What the task asks: I need the lines from the one containing "Task: Click the 'agrume' text" through the last line of the entries retyped exactly, with no pictures among them.
[Information supplied Boundary: Start]
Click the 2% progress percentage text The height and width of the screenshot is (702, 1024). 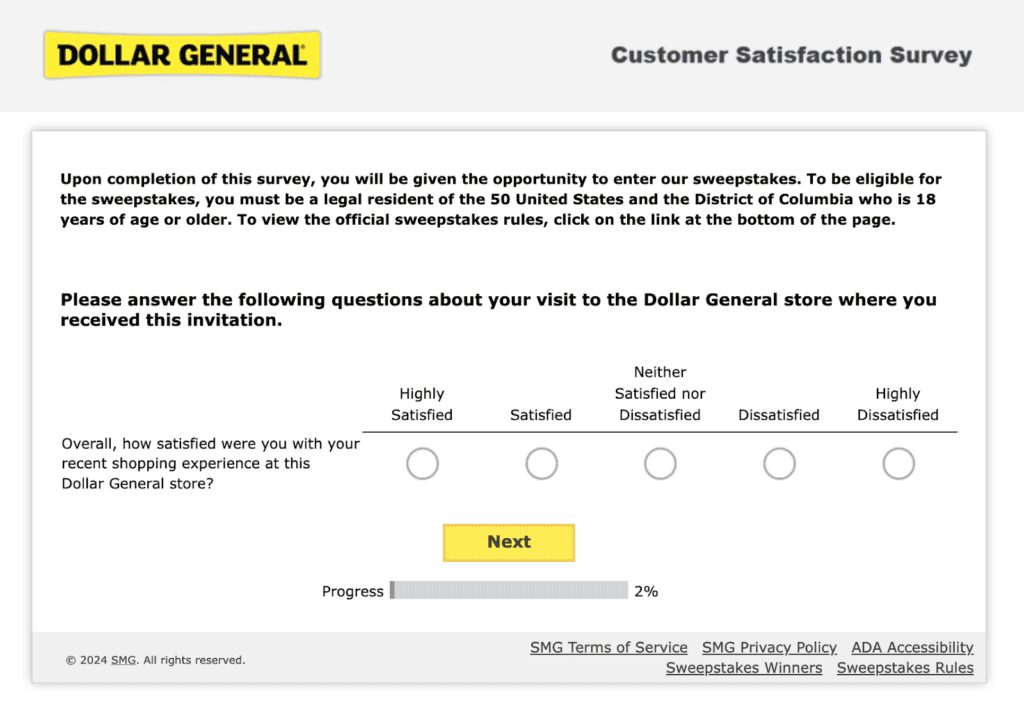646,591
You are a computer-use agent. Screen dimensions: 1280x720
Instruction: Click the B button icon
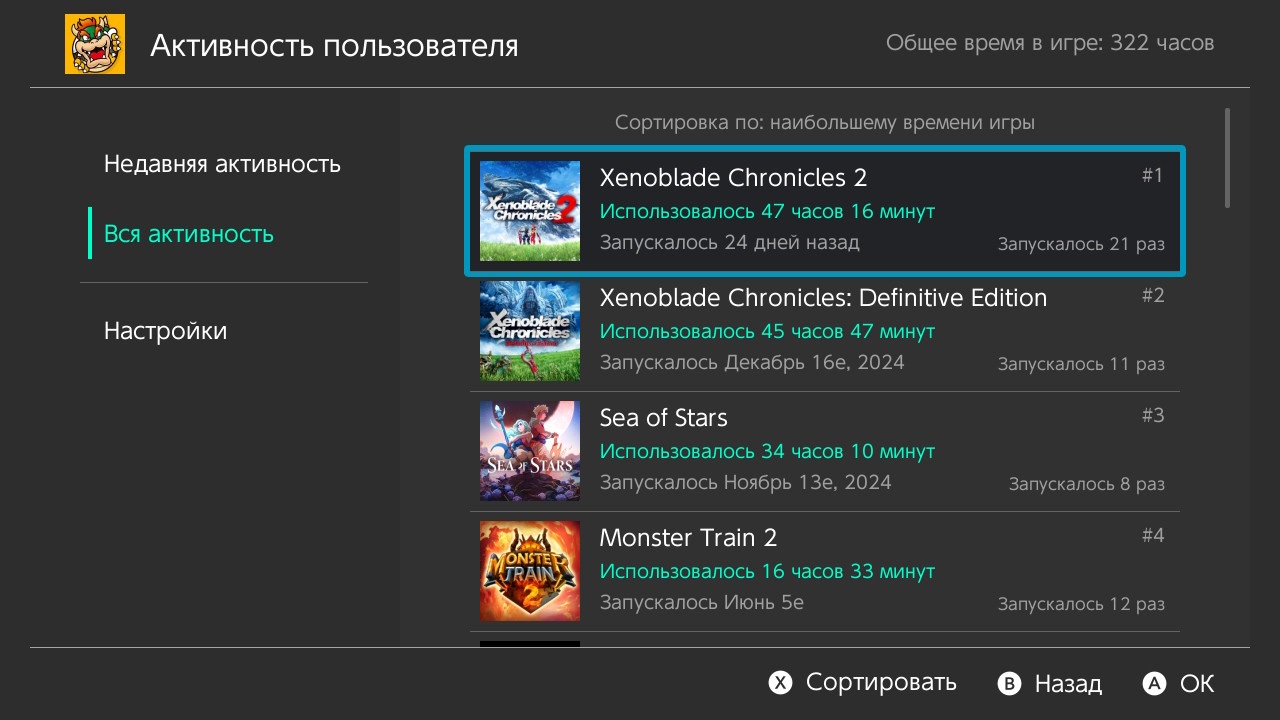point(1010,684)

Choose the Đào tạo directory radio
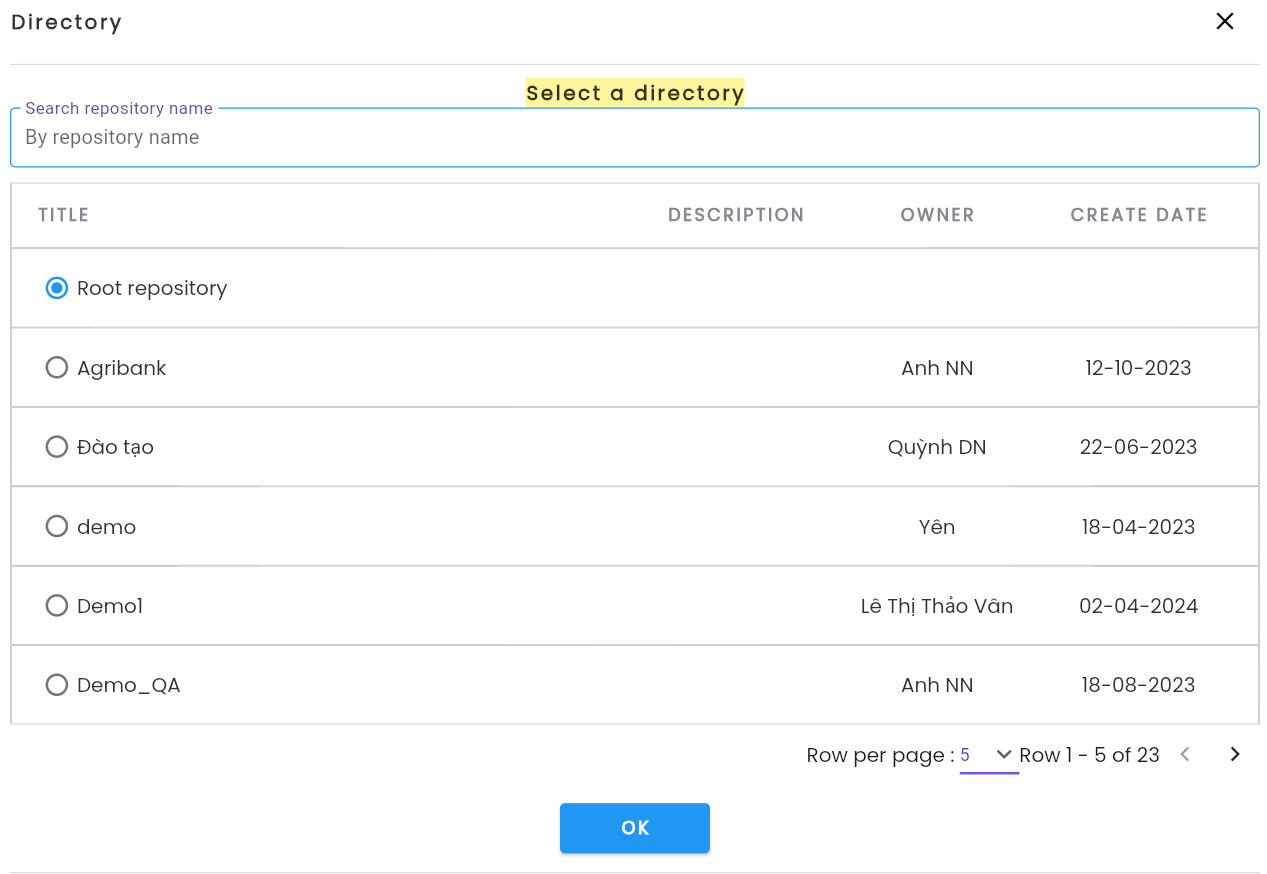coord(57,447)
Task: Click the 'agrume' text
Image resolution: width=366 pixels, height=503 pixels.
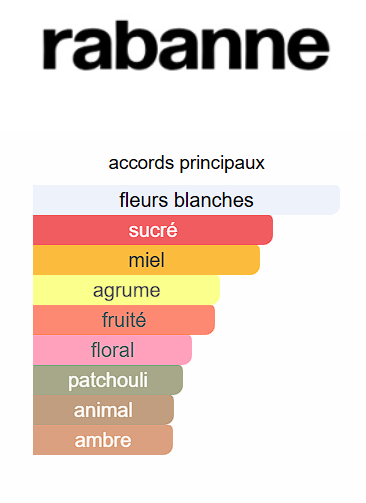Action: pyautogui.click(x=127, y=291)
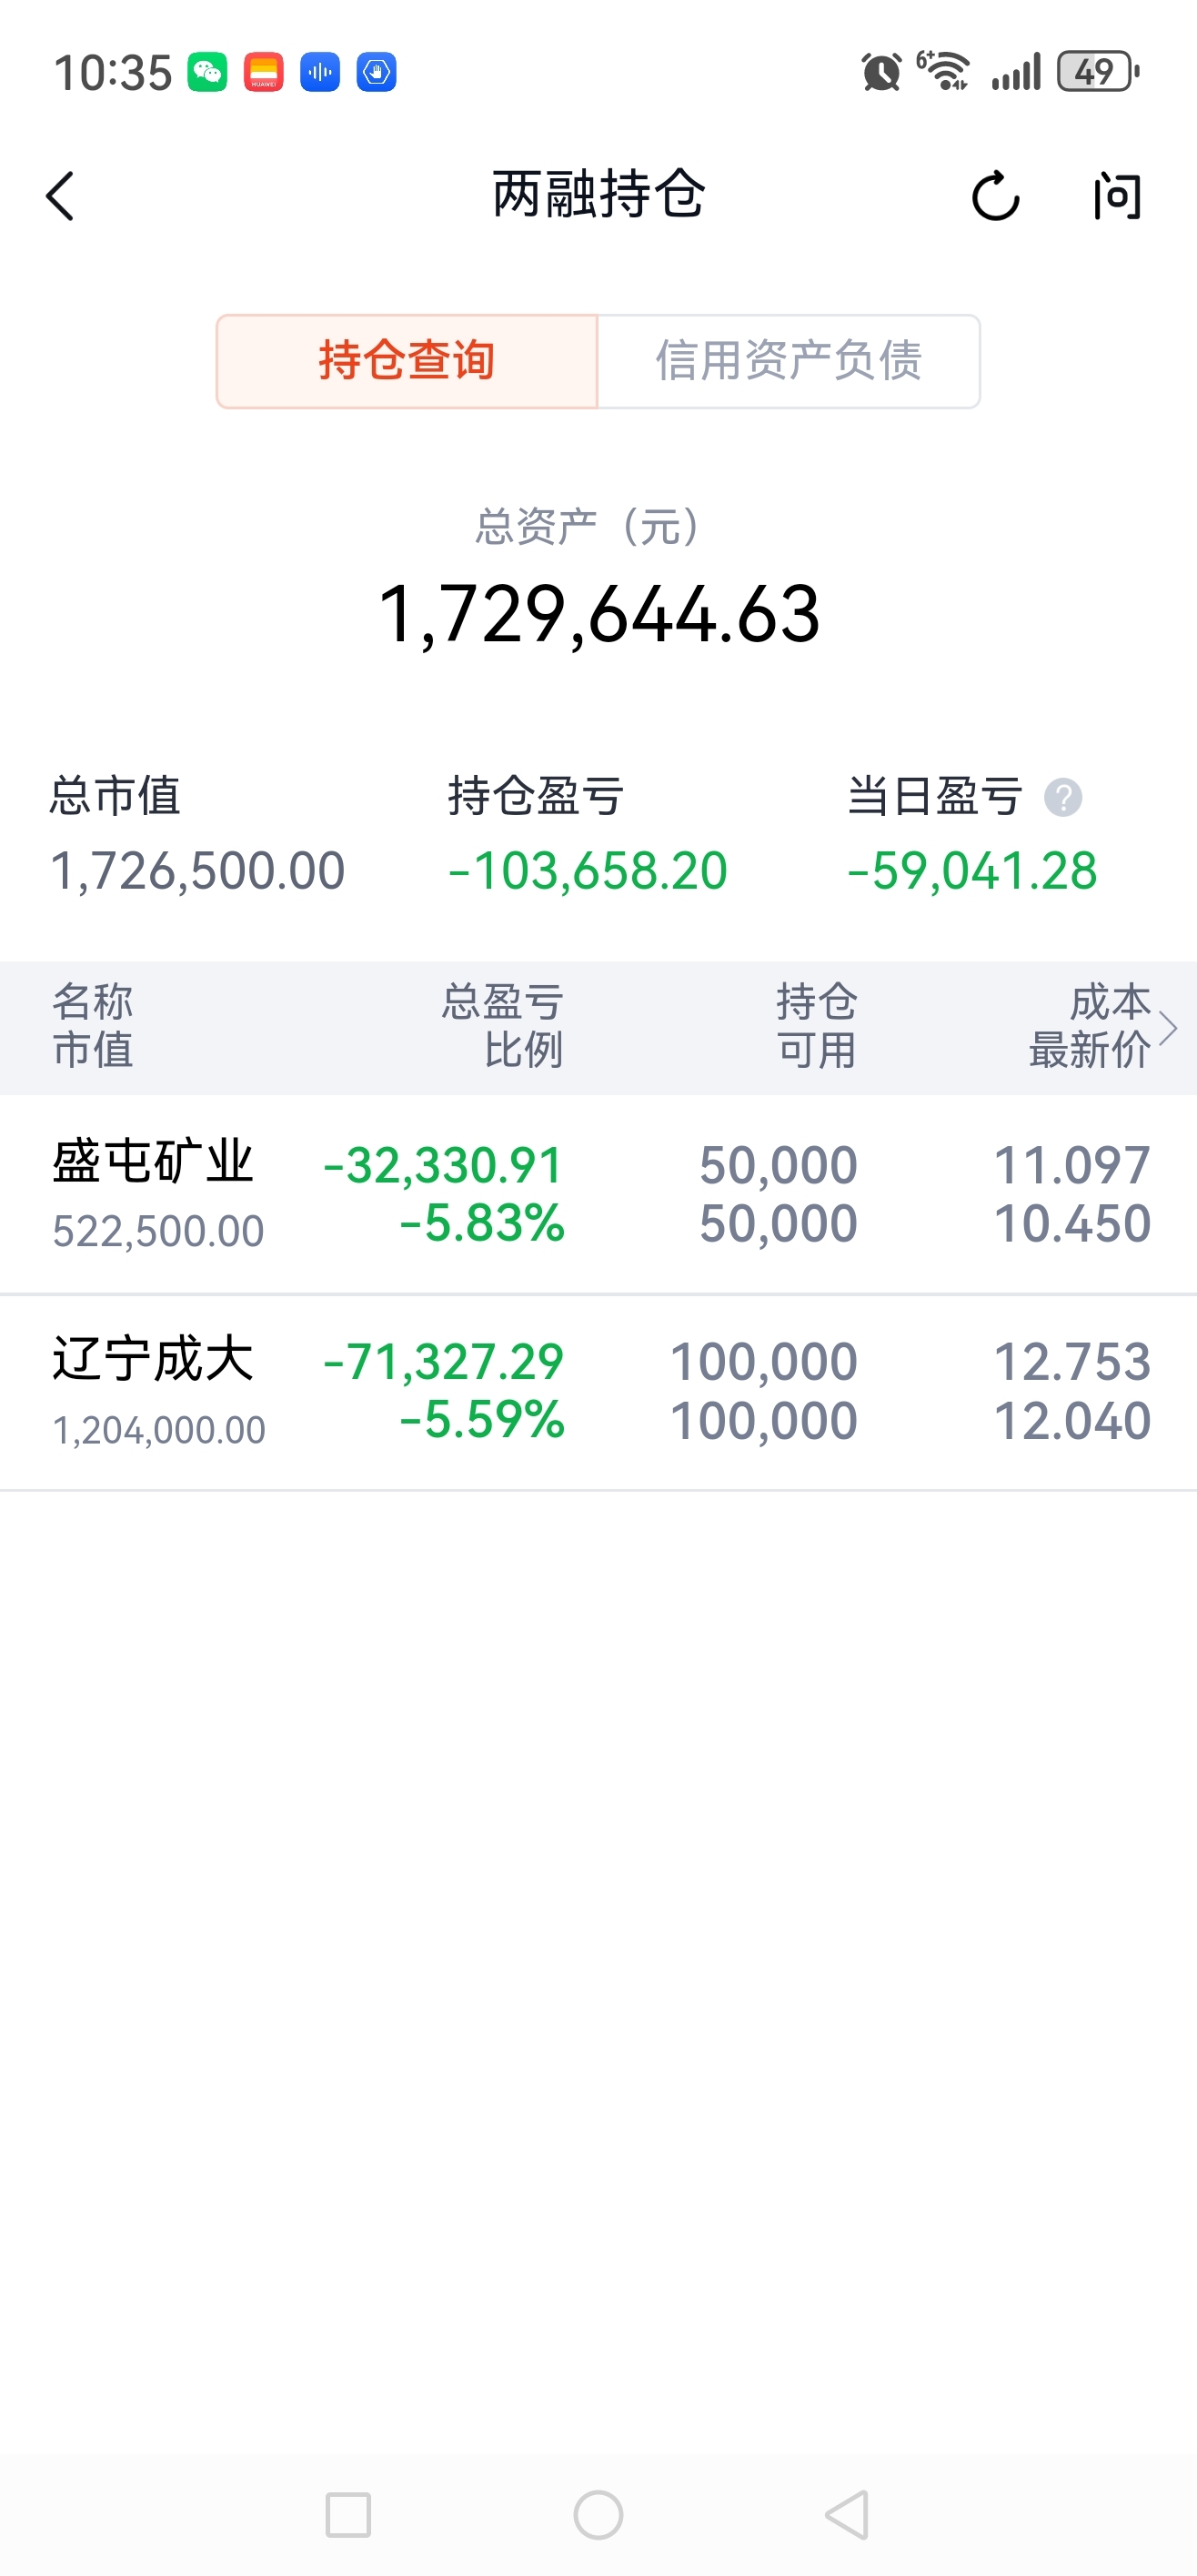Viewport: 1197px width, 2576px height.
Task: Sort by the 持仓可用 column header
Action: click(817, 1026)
[Information supplied Boundary: End]
Completed exercise:
Task: Click the 'agrume' text
Image resolution: width=366 pixels, height=503 pixels.
Action: pyautogui.click(x=127, y=291)
Viewport: 1197px width, 2576px height.
Task: Sort by the 持仓可用 column header
Action: click(817, 1026)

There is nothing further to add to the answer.